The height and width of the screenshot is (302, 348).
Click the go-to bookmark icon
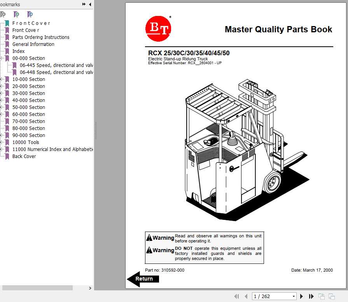coord(30,14)
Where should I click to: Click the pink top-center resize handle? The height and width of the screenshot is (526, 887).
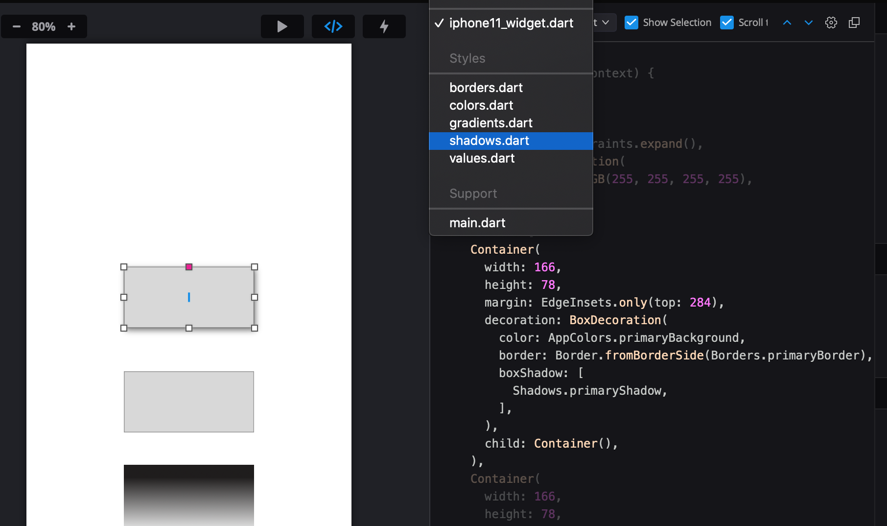[189, 267]
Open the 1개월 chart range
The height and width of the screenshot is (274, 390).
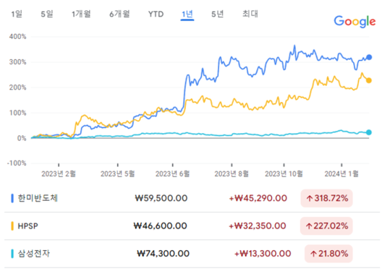click(81, 14)
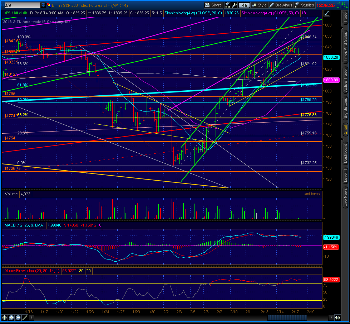350x324 pixels.
Task: Open the Studies button
Action: [305, 5]
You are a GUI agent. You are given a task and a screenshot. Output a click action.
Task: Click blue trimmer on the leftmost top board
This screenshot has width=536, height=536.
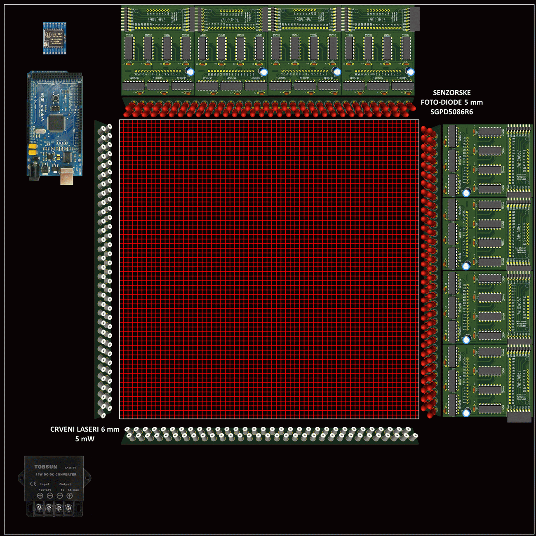(x=190, y=72)
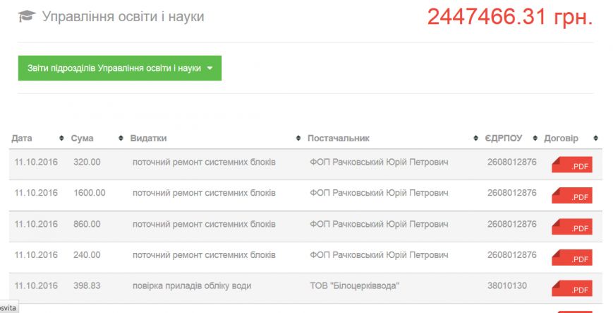Open PDF contract for 860.00 payment
The width and height of the screenshot is (613, 313).
tap(572, 227)
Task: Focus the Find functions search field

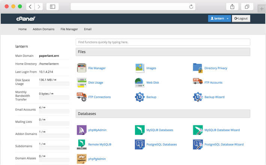Action: [163, 42]
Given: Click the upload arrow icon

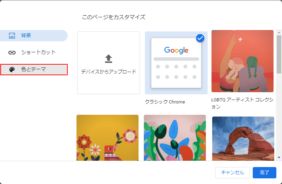Looking at the screenshot, I should pos(109,59).
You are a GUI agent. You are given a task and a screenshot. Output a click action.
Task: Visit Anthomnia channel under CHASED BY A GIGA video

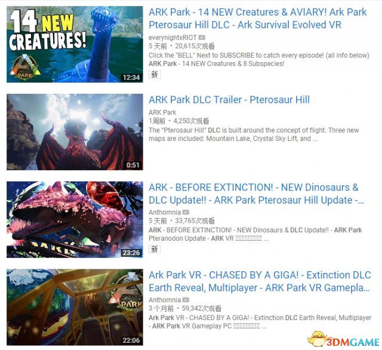[x=165, y=300]
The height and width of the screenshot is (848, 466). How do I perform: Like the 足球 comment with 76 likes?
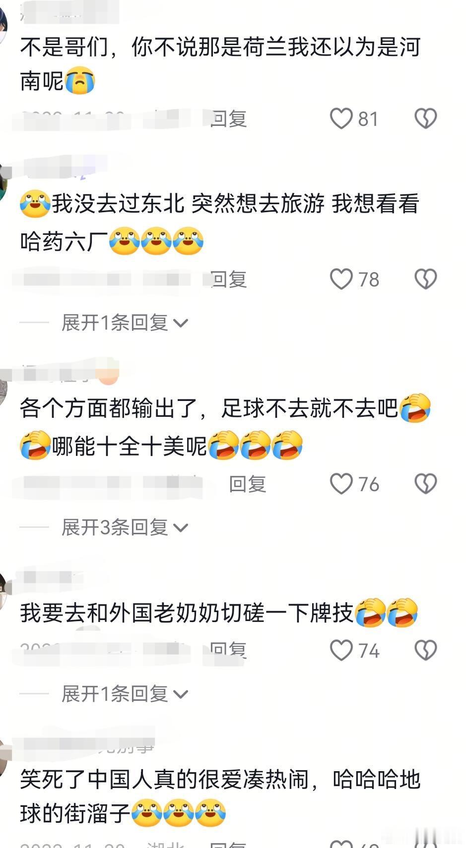(x=341, y=484)
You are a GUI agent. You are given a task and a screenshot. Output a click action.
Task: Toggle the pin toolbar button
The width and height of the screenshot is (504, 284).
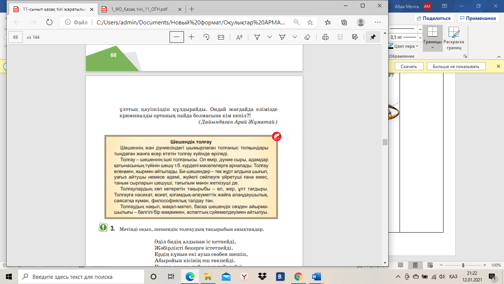coord(373,37)
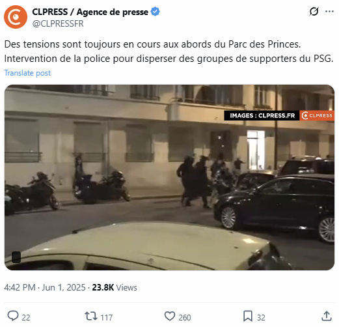Click the 22 replies count
The image size is (339, 327).
[26, 318]
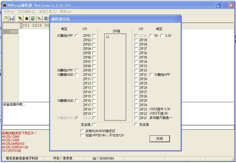Click the globe computer toolbar icon
Viewport: 236px width, 163px height.
(x=46, y=18)
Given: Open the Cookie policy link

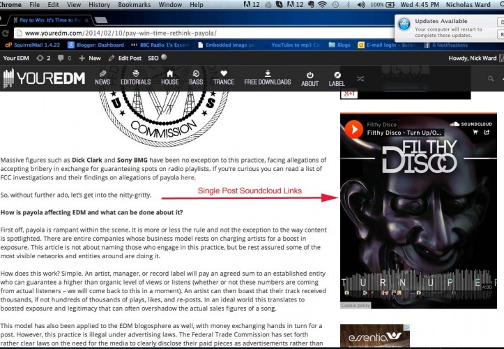Looking at the screenshot, I should (x=355, y=306).
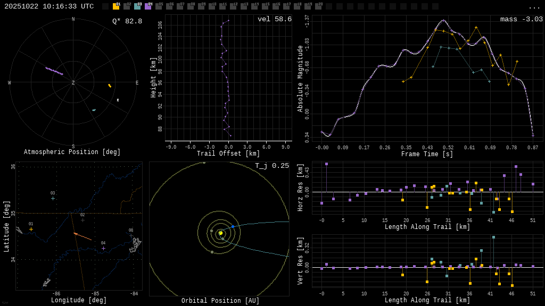
Task: Click station 01 cross marker on map
Action: tap(31, 230)
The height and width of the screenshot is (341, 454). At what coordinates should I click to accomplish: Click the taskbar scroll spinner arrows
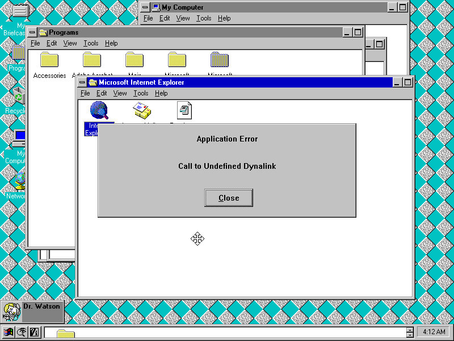pos(410,332)
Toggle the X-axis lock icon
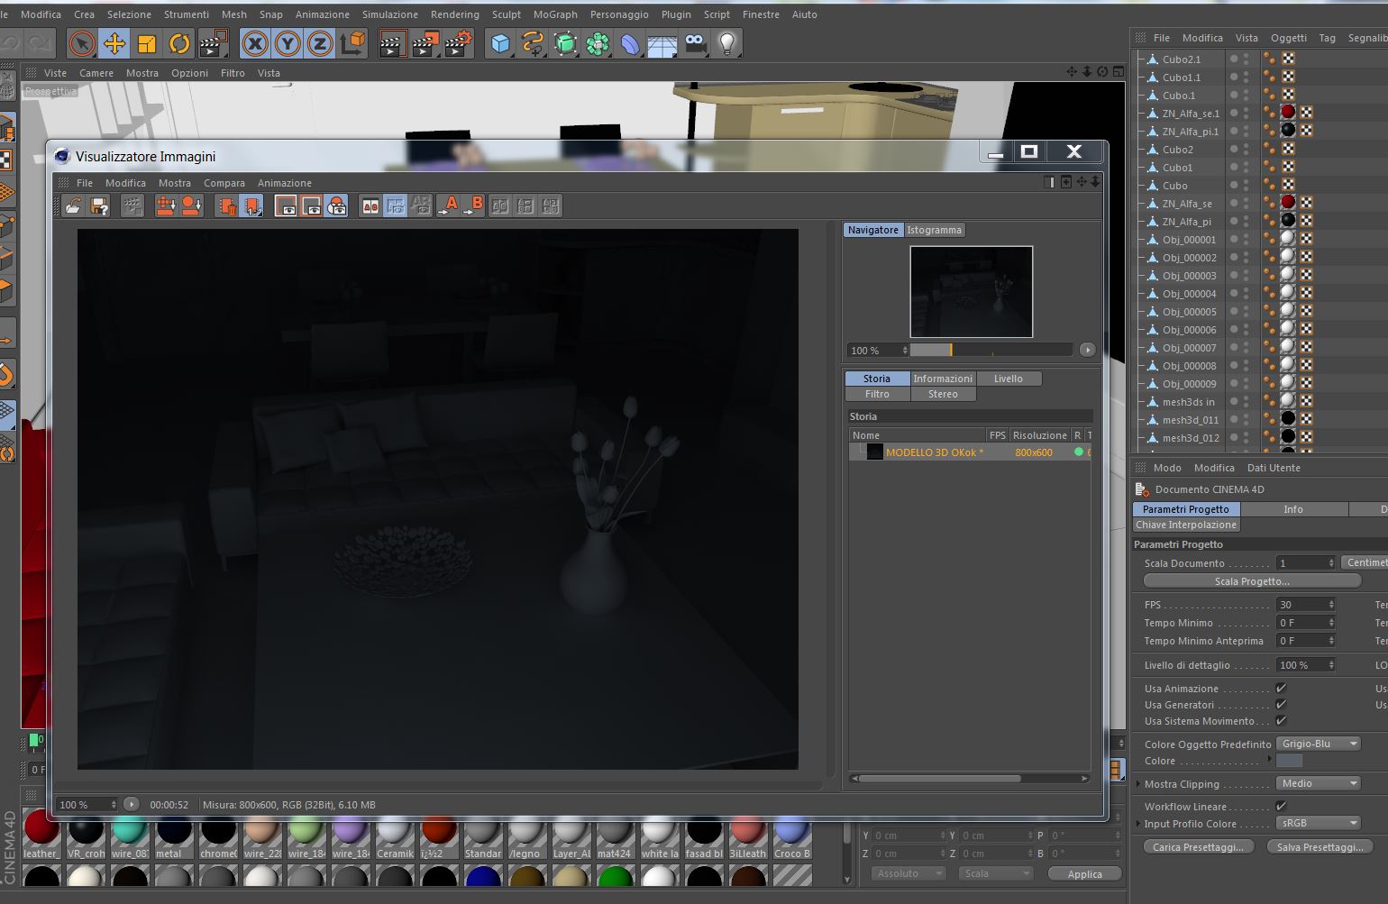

## HOW TO COMPLETE THIS TASK
Set the entries down exactly, but not the pictures.

## OUTPUT
The height and width of the screenshot is (302, 348).
Click the go-to bookmark icon
coord(30,14)
Where should I click to: Click the pink top-center resize handle? The height and width of the screenshot is (526, 887).
[189, 267]
Open the 1개월 chart range
The height and width of the screenshot is (274, 390).
click(81, 14)
350x324 pixels.
Task: Open the Studies button
Action: [305, 5]
You are a GUI agent. You are given a task and a screenshot. Output a click action.
Task: Click blue trimmer on the leftmost top board
This screenshot has width=536, height=536.
(x=190, y=72)
Open PDF contract for 860.00 payment
The width and height of the screenshot is (613, 313).
tap(572, 227)
Task: Focus the Find functions search field

Action: [163, 42]
Given: Click the upload arrow icon

Looking at the screenshot, I should pos(109,59).
You are a GUI agent. You are given a task and a screenshot. Output a click action.
Task: Visit Anthomnia channel under CHASED BY A GIGA video

[x=165, y=300]
The height and width of the screenshot is (848, 466). How do I perform: Like the 足球 comment with 76 likes?
(x=341, y=484)
You are a GUI agent. You are given a task and a screenshot. Output a click action.
Task: Toggle the pin toolbar button
The width and height of the screenshot is (504, 284).
coord(373,37)
Click the 22 replies count
The image size is (339, 327).
[26, 318]
Click the globe computer toolbar icon
Viewport: 236px width, 163px height.
(x=46, y=18)
Given: Open the Cookie policy link

Looking at the screenshot, I should (x=355, y=306).
Task: Click station 01 cross marker on map
Action: tap(31, 230)
The height and width of the screenshot is (341, 454). At what coordinates should I click to accomplish: Click the taskbar scroll spinner arrows
pos(410,332)
Toggle the X-axis lock icon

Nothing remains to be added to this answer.